I think, therefore, that - should Egypt, Syria and Jordan really show themselves ready to declare a state of non-belligerency, I think it would be possible, and we must also move in that direction towards peace....

... I think that we can put this to a practical test in the course of the negotiations which to our great regret are not direct negotiations but are being carried out through a third party, in this case the United States. We can test in practical terms whether the Arabs' intention is really to shift from war to peace and, secondly, according to what type of concrete programme they are prepared to do this.

... I would say that the Egyptians are also investing considerable efforts in restoring the cities of the Canal zone and re-populating them with civilians.

We are witnessing the return of about one-third of the population which inhabited the Canal region before the war and especially prior to the outbreak of the war of attrition. With the Syrians, there is an entirely different picture. Kuneitra is not being restored: on the contrary, the Syrians have announced that they do not intend to re-settle the town, nor have they repatriated the civilian population to any part of the buffer zone. There is, therefore, a difference between Egypt and Syria in the realization of the civilian part of the Disengagement Agreement. ...

I cannot foretell with certainty what Egypt and Syria will do. I should think that if Egypt and Syria really intend to conduct negotiations in order to make true progress towards peace, the renewal of the U.N. forces' mandate is essential. This, because I do not believe that it will be possible to achieve a quick resolution of the whole complex of problems involved in the negotiations without the continued maintenance of the Disengagement Agreements, and without the presence of the U.N. Emergency Forces, the Disengagement Agreements become practically empty of content.

I have no doubt that the non-renewal of the Emergency Forces mandate constitutes a serious violation of the Disengagement Agreement, with all its ramifications.... I do not presume that the Americans have promised Egypt any withdrawal as such.

One of the things which I felt bound to do in my talks with the President of the United States, with the formulators of policy and with the shapers of public opinion in public appearances, was to make it clear that from now on there are no more pull-backs. There is progress towards peace. If the Arabs are really prepared to progress towards peace, they will find us loyal partners. This is why withdrawal will no longer be discussed as a separate issue. We shall discuss progress towards peace, progress in one move, progress in stages, of which withdrawal is only one of the subjects related to progress towards peace....

Exercise requirements =
- A) Answer these questions from the statement on Egypt and Syria, one line each:
(i) Which third party is carrying out the negotiations?
(ii) About what share of the Canal region's prewar population is returning?
(iii) What have the Syrians announced about Kuneitra?
- B) Continue the statement on Egypt and Syria past its final sentence.

Excerpted records =
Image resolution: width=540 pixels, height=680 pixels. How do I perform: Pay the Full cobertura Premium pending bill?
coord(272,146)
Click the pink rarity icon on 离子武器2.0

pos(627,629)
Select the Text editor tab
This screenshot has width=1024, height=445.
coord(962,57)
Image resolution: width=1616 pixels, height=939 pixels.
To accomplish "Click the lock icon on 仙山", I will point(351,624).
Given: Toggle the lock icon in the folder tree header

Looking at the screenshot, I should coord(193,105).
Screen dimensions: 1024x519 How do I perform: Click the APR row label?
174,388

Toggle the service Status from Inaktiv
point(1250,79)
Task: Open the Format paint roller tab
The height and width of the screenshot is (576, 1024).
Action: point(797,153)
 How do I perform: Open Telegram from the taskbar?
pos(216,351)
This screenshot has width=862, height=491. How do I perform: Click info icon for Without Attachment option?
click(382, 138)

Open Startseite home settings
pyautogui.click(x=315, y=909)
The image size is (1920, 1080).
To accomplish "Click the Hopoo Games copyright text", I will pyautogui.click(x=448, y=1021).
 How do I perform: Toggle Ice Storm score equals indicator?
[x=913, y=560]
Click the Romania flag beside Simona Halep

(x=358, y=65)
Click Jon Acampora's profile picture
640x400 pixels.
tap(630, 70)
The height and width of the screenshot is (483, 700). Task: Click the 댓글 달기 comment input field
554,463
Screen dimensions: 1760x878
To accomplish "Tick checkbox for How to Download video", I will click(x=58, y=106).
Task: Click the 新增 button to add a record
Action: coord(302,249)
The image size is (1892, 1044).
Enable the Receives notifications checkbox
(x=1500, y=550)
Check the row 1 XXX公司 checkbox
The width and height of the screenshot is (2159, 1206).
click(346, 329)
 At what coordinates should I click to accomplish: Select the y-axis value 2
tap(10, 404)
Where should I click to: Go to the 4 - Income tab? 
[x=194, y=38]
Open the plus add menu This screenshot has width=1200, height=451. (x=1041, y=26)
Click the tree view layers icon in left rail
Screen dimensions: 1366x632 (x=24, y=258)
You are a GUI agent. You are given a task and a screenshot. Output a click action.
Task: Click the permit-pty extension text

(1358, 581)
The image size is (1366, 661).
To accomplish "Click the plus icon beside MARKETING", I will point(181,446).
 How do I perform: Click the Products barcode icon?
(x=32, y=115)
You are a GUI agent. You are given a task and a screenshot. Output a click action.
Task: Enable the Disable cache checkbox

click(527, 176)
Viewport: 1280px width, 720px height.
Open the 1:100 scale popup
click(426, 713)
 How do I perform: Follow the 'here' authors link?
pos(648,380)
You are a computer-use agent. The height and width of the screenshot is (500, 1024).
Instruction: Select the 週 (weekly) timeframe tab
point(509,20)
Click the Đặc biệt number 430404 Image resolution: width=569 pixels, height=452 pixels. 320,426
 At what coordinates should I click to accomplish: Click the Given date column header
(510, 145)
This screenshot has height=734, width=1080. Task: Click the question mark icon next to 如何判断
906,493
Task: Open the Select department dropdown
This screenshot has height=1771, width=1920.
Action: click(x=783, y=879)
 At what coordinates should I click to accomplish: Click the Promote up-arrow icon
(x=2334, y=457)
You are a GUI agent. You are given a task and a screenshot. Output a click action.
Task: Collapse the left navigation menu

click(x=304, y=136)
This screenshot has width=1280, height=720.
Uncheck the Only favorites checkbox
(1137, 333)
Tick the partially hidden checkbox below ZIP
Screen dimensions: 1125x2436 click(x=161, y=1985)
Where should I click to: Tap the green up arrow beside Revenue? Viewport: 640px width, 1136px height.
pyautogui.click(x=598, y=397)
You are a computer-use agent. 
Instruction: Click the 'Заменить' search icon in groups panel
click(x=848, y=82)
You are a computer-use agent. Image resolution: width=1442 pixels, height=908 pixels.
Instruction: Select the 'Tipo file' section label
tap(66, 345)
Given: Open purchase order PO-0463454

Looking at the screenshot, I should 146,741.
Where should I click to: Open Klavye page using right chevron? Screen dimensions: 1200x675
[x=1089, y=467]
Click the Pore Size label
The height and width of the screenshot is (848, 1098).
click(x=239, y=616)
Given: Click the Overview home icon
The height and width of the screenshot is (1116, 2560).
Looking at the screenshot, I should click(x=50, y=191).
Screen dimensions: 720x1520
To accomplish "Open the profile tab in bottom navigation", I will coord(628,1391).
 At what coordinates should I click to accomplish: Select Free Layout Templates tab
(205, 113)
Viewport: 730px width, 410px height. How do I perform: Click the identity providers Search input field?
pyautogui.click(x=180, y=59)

Responses to the exercise =
- A)
(i) The United States.
(ii) About one-third.
(iii) They do not intend to re-settle the town.

- B)
This problem (of oil) is not directly connected with Israel. Among those pressing for higher oil prices are countries which have no quarrel with Israel, such as Venezuela and Iran. The basic problem facing the world today is a confrontation with the indiscriminate exploitation of natural resources by the oil-producing countries.

This is how the world is now beginning to see the oil problem. Of course, there is a second problem - the threat to stop oil-supplies. On this matter I believe Americans have made it unequivocally clear to the Arab States that they will not put up with this and will take steps accordingly - in the event that the Arabs threaten them with this oil weapon.

Thus we are presently going through a stage of transition in world thought vis-à-vis the oil problem, towards an over-all comprehensive and full view of the situation and the need to meet it and of the lack of affinity between this issue and that of the Arab-Israel conflict....

... If we are not prepared for war, if we are not prepared for a possibility of war too, we shall never attain peace, because nobody will negotiate with a weak Israel.

We should, therefore not ignore threats, certainly not in the light of the experience of the Yom Kippur War, because in the Yom Kippur War the Arabs undoubtedly failed militarily. Despite the surprise, the course of the war changed and at its completion, the position of the Arab military forces was bad.

Nevertheless, the Arabs have reached the conclusion that through the mere operation of military force, regardless of their military achievements, they have succeeded in bringing about a political change.

This is why the possible tendency to activate military forces exists and we should see to it that we are strong, that we are prepared.

... One should know the facts even when they are unpleasant. Even before Yom Kippur, we were isolated to a considerable extent in the international arena. When I say isolated, I mean that our position as to a political solution, as to the way to attain it, as to its nature, was not acceptable in most countries in the world. I would almost say that it was the other way round: most countries in the world identified themselves with the Arab approach for the solution of the conflict. As far back as December, or November, if you take into account the resolution of the U.N. Assembly on the Palestinian subject at the time, you will realize that already then the resolution was adopted by a tremendous majority of 86 per cent or even more. This resolution called on Israel to evacuate the areas occupied during the Six-Day War. It called on all countries not to assist any Israeli action carried out in the administered areas and called for a recognition of the legitimate rights of the Palestinian people.

In another words, already two years ago we witnessed an expression of identification by the greater part of the world with Arab approaches in this field.

I consider the possible addition of recognition of the "P.L.O." a most serious matter. In fact, it demonstrates cynicism by most countries in the world. The nature of the "P.L.O." is known. It is known that, in practice, the "P.L.O." is a framework about which there are doubts whether it expresses the Palestinian people, but it certainly perpetrates acts of terror from which the world apparently dissociates itself or at least pays lip-service in anything pertaining to denouncing them. Nor do they always do this, and here they give them, or offer them, the right of observers.

I think that the history of the Jewish people has known many periods in which we have witnessed expressions of hostility towards the Jews. I consider this step the most cynical expression of hypocrisy and hostility on the part of the countries who will vote for them. At the same time, 1 fear we shall not be able to alter this resolution since the international political situation is now one that assures every Arab topic the support of four global blocs: the Arab bloc - with 20 nations, the Soviet (Communist) bloc, the Afro-Asian bloc and the European nations which have fallen victim to the extortions of Arab capital and Arab oil.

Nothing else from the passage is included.